══ WORKING DATA ══

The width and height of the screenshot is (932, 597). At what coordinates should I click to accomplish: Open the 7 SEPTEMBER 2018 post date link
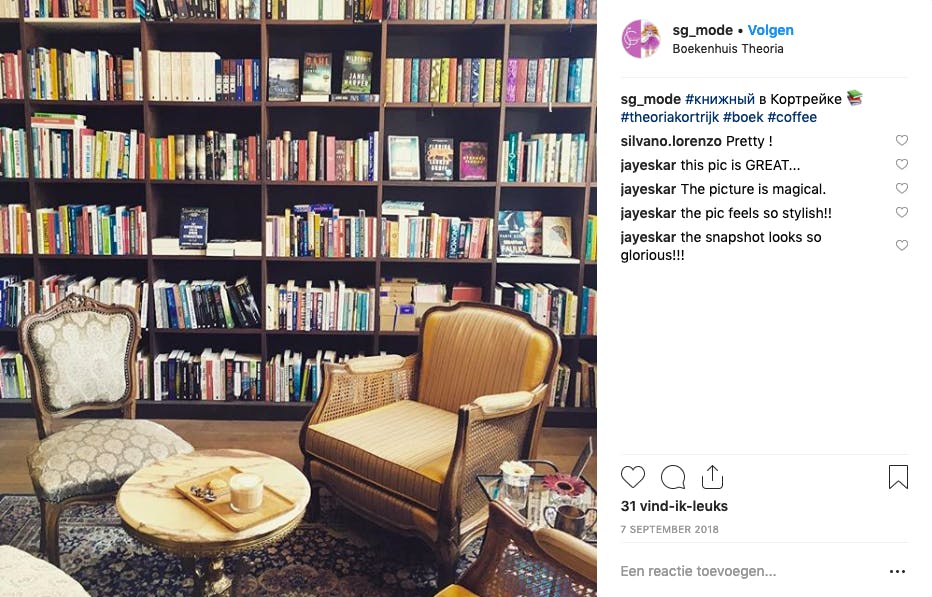[x=669, y=529]
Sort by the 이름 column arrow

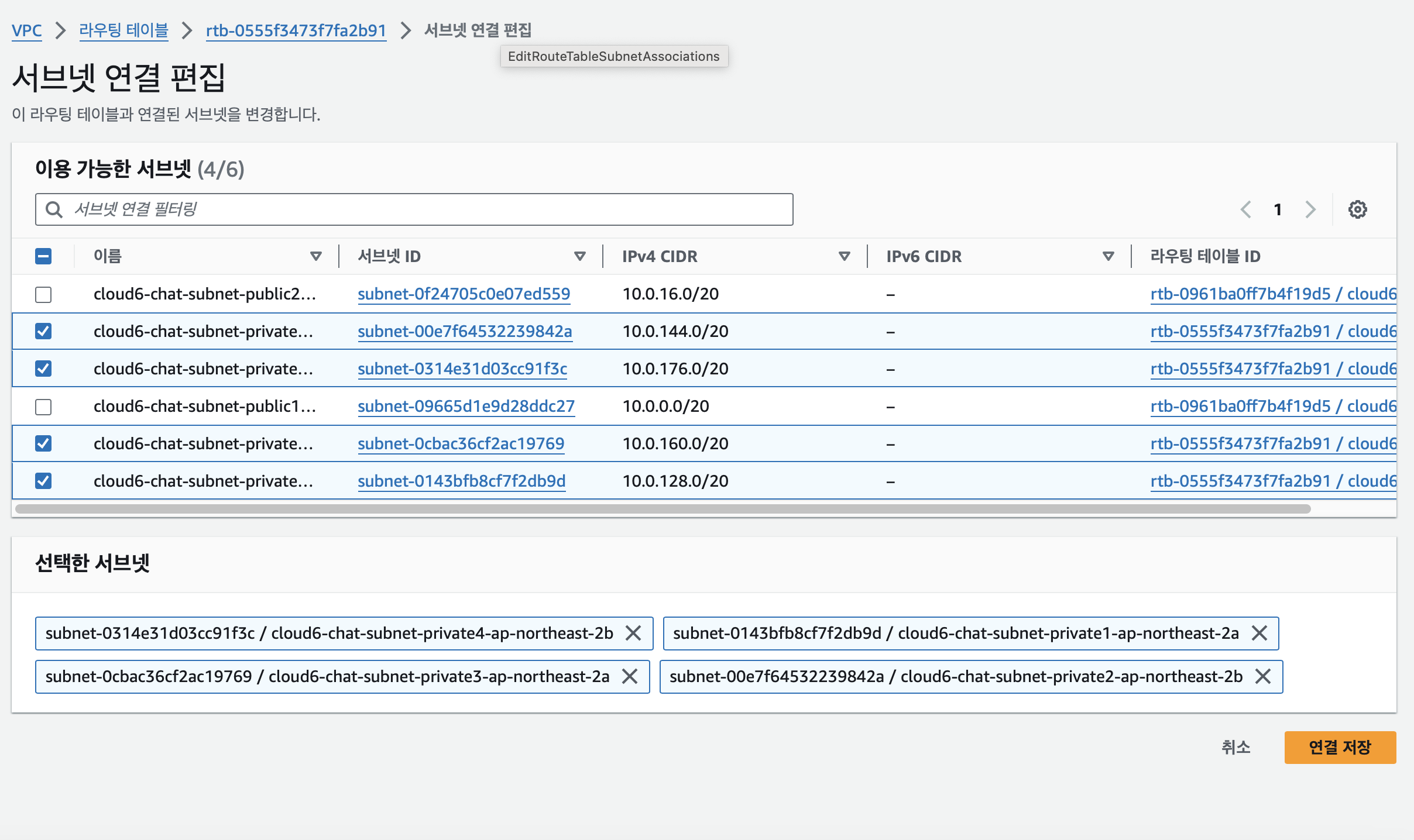point(315,256)
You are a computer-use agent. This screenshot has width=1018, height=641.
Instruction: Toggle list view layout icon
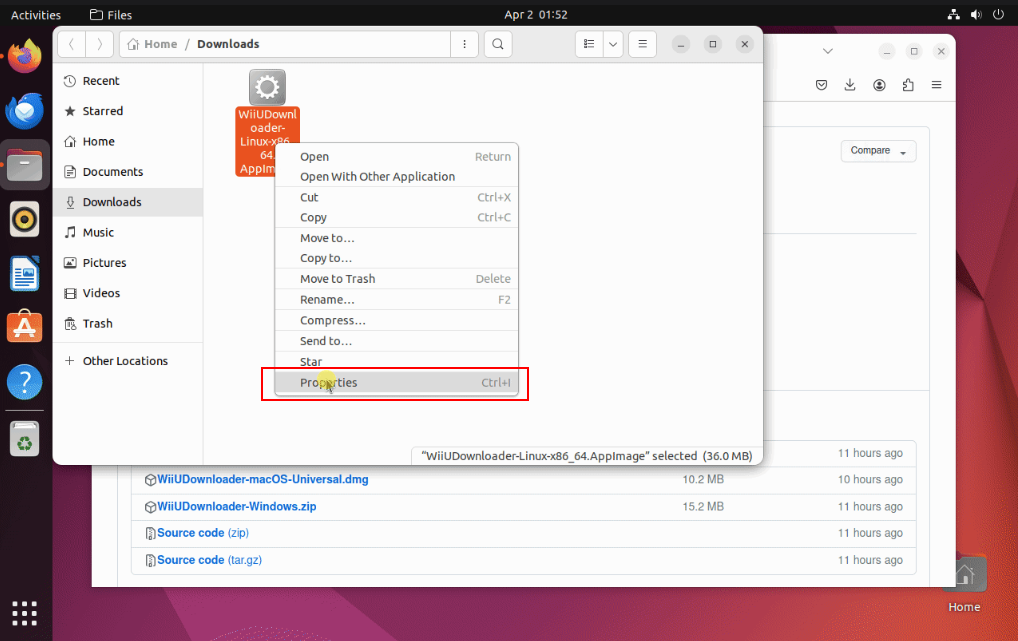(589, 44)
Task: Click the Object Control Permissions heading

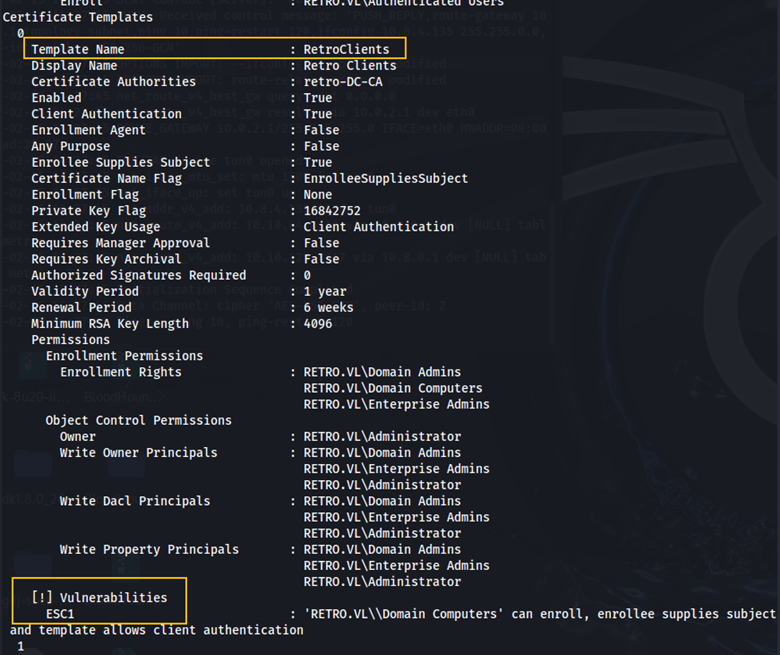Action: (138, 420)
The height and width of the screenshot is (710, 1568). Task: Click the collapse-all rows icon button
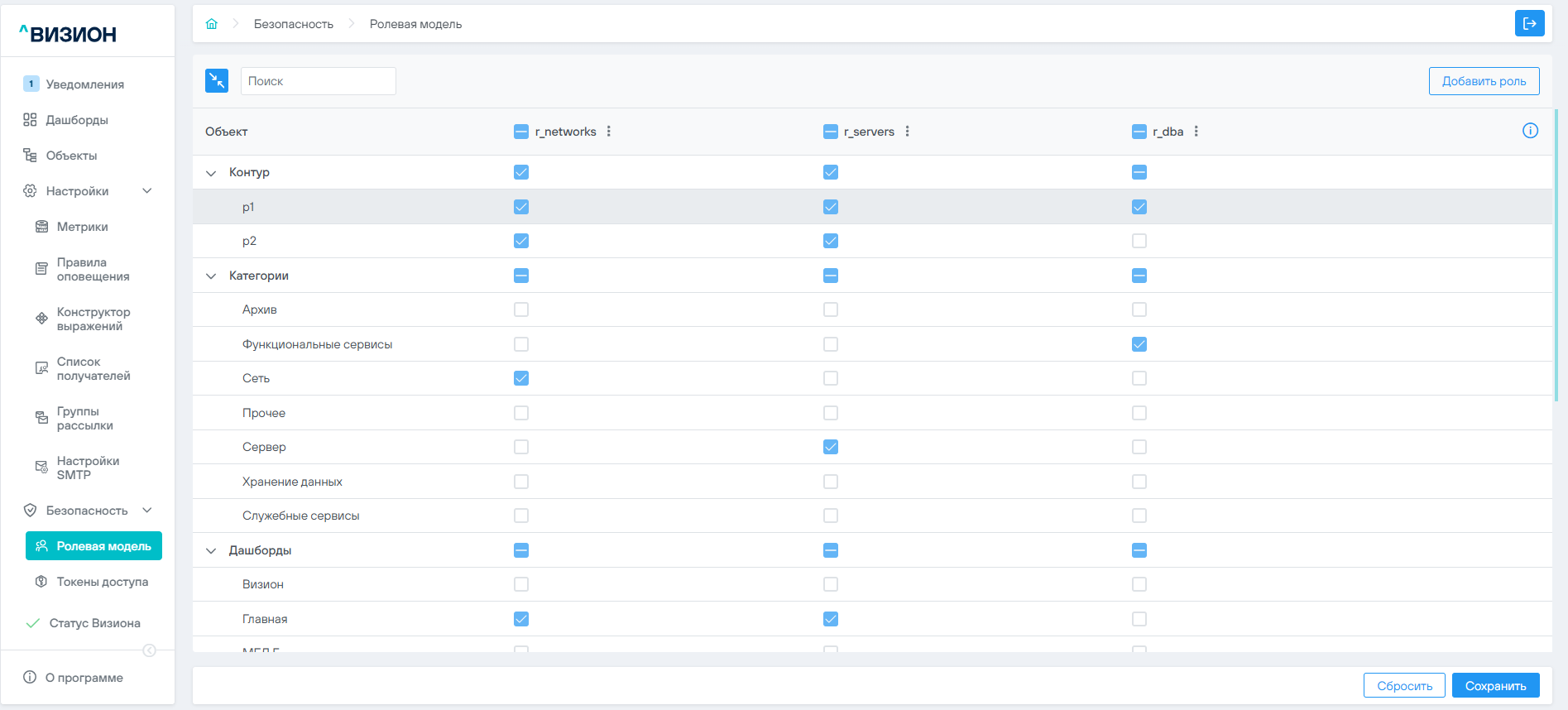point(217,80)
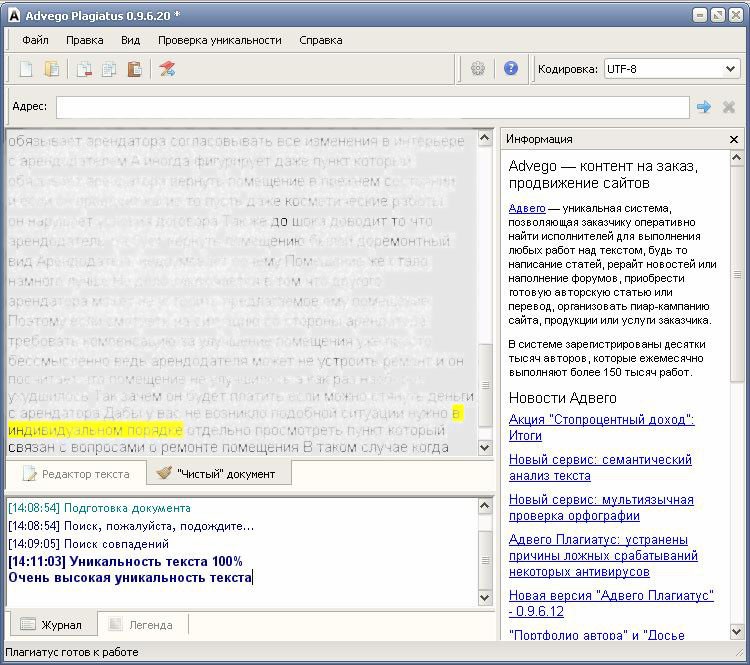Viewport: 750px width, 665px height.
Task: Click the Cut icon in toolbar
Action: tap(84, 69)
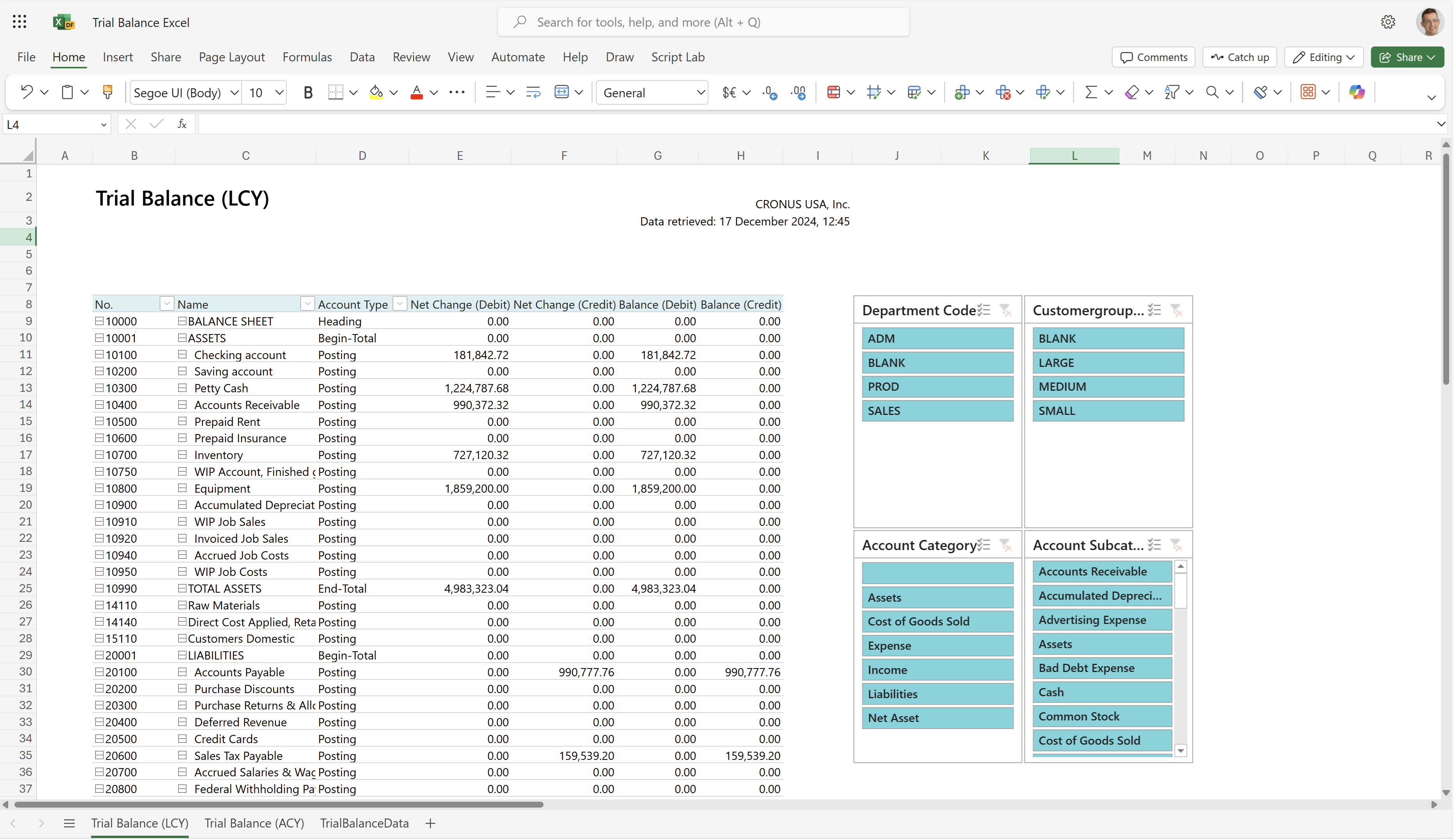Screen dimensions: 1454x840
Task: Click the Fill Color icon
Action: tap(377, 92)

═══

SET TASK: Please lay out the records from the line containing "You are a computer-use" through the line containing "Action: (138, 420)", both included, as a JSON list of strings with one string per line. Skip blank lines and leave the pictures out.

THE SOLUTION:
[
  "You are a computer-use agent. This screenshot has width=1018, height=641.",
  "Instruction: Toggle list view layout icon",
  "(589, 44)",
  "Task: Click the Object Control Permissions heading",
  "Action: (138, 420)"
]